Astronomers produce most detailed sensitive image ever of ancient star cluster

A global team of astronomers including an Iranian scientist named Arash Bahramian have created the most sensitive radio image ever of a globular cluster, an ancient ball of tightly-packed stars. 

The image is of the second brightest globular cluster in the night sky—known as 47 Tucanae—and was produced by a team led by the Curtin University node of the International Centre for Radio Astronomy Research (ICRAR) in Western Australia. 

The scientists also detected a previously undiscovered radio signal from the centre of the cluster. 
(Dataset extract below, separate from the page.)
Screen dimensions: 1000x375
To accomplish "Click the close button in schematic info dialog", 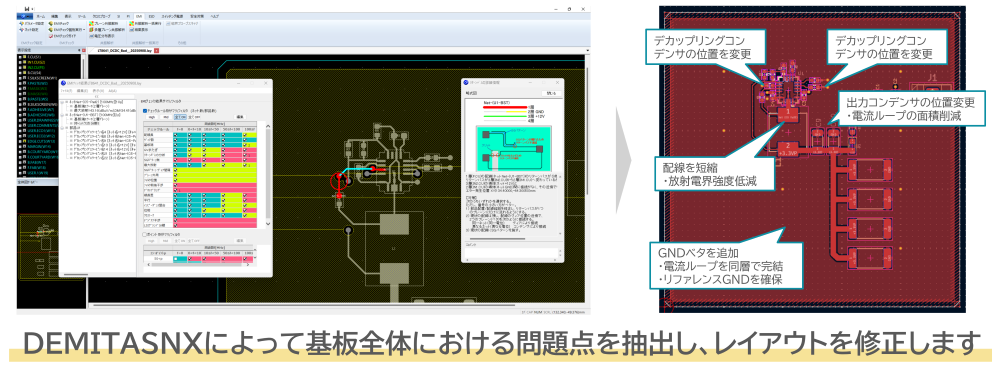I will [548, 93].
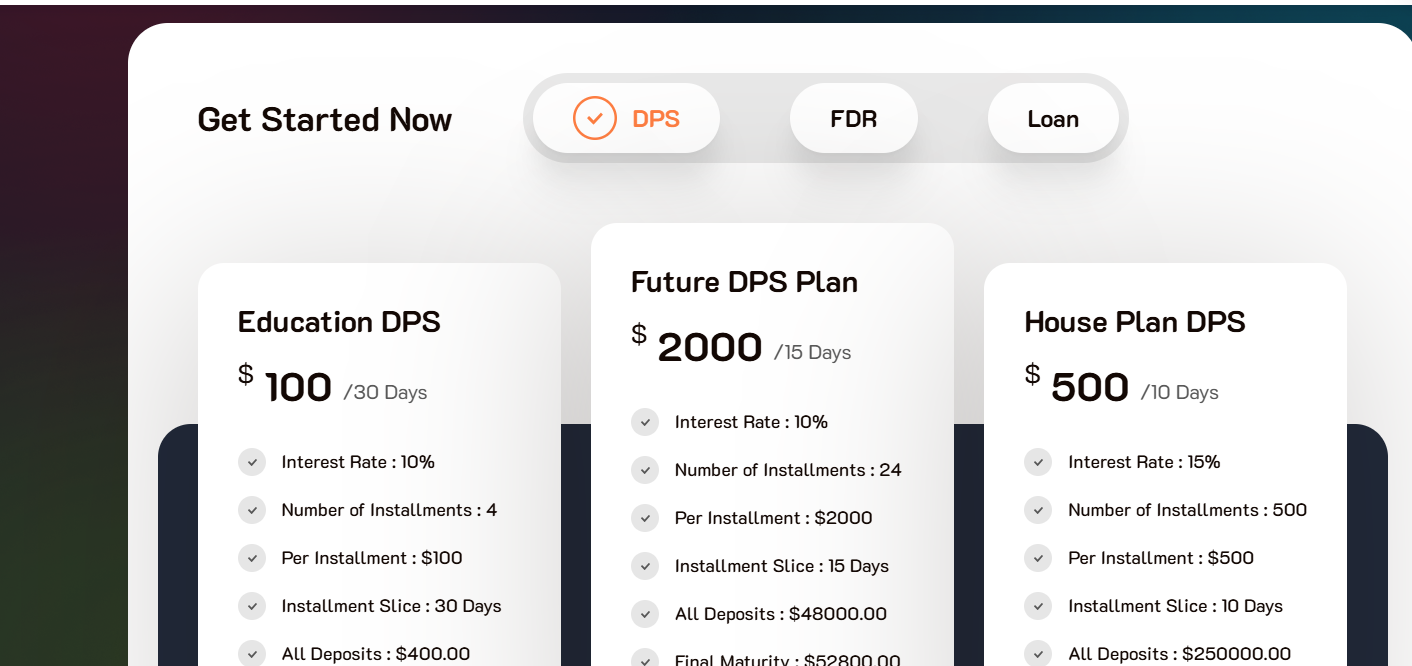1412x666 pixels.
Task: Click the orange checkmark circle beside DPS
Action: tap(595, 118)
Astronomer Dr Arash Bahramian, from ICRAR’s Curtin University node, says star clusters are an ancient relic of the early Universe. “Globular clusters are very old, giant balls of stars that we see around the Milky Way,” he said. 

They’re incredibly dense, with tens of thousands to millions of stars packed together in a sphere, he added. 
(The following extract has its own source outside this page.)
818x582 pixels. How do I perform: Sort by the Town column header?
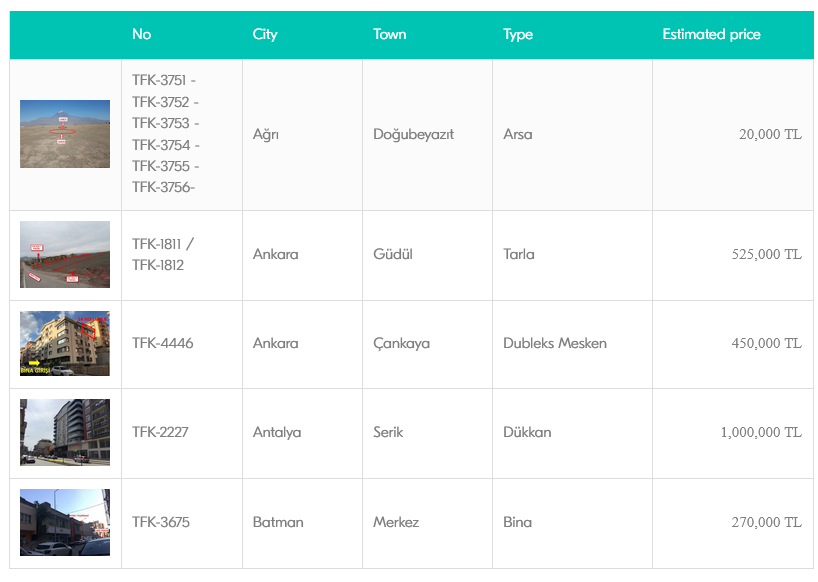coord(390,34)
“Our image is of 47 Tucanae, one of the most massive globular clusters in the galaxy. It has over a million stars and a very bright, very dense core.” 

Dr Bahramian said the ultra-sensitive image was created from more than 450 hours of observations on CSIRO’s Australia Telescope Compact Array (ATCA), on Gomeroi Country. It is the deepest, most sensitive radio image ever compiled by any Australian radio telescope. 

Dr Bahramian said 47 Tucanae can be seen with the naked eye, and was first catalogued in the 1700s. 

But he said imaging it in such great detail allowed astronomers to discover an incredibly faint radio signal at the centre of the cluster that had not been detected before. 

Lead author Dr. Alessandro Paduano, from ICRAR’s Curtin University node, said the detection of the signal was an exciting discovery and could be attributed to one of two possibilities. 

“The first is that 47 Tucanae could contain a black hole with a mass somewhere between the supermassive black holes found in the centers of galaxies and the stellar black holes created by collapsed stars.” he said. 

“While intermediate-mass black holes are thought to exist in globular clusters, there hasn’t been a clear detection of one yet,” he added.